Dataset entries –
......
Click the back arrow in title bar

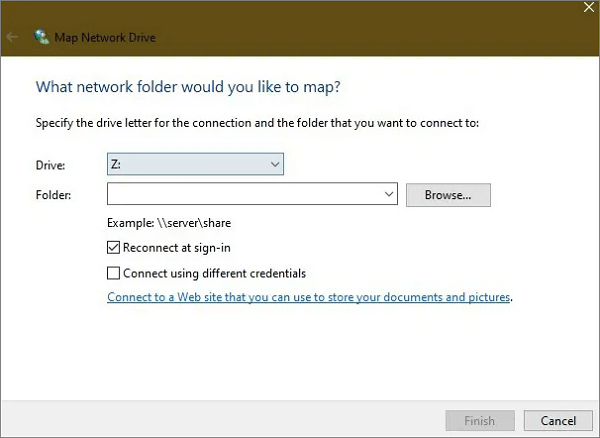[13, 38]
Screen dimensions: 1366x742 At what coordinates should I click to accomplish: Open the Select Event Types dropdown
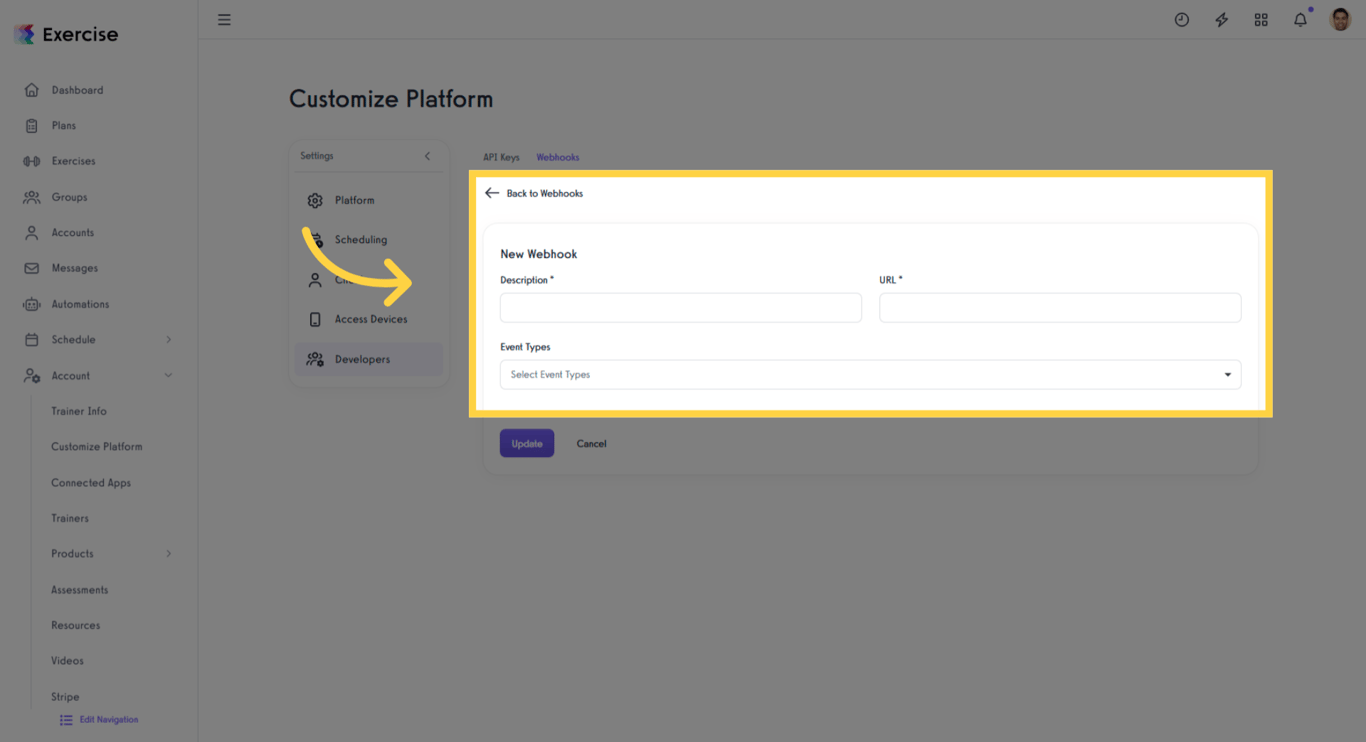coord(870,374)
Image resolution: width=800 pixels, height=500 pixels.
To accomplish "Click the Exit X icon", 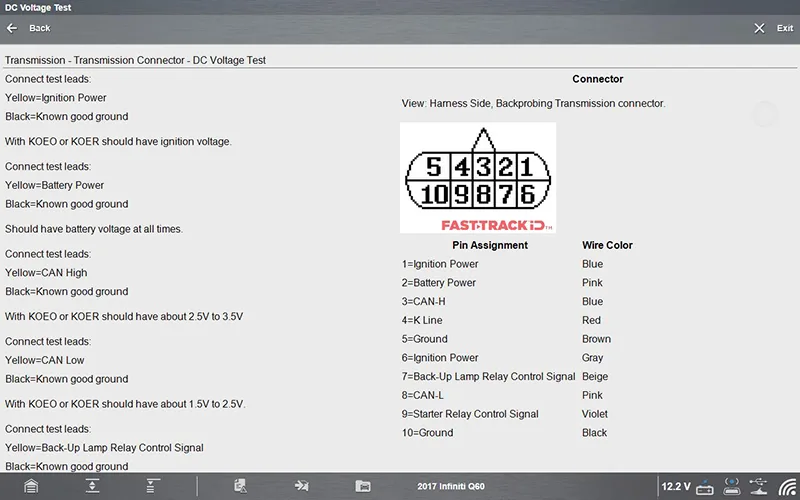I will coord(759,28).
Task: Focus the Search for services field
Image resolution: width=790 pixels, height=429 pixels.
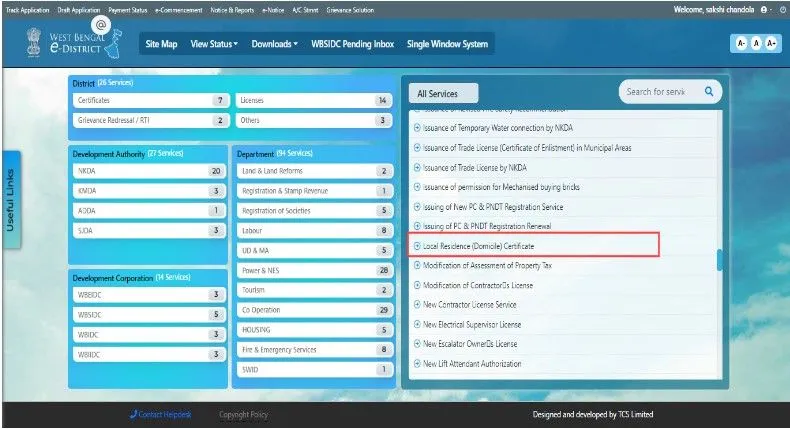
......
Activity –
Exactly how many lines in the records contain the string "height"? Give that number alone.

Exercise response –
2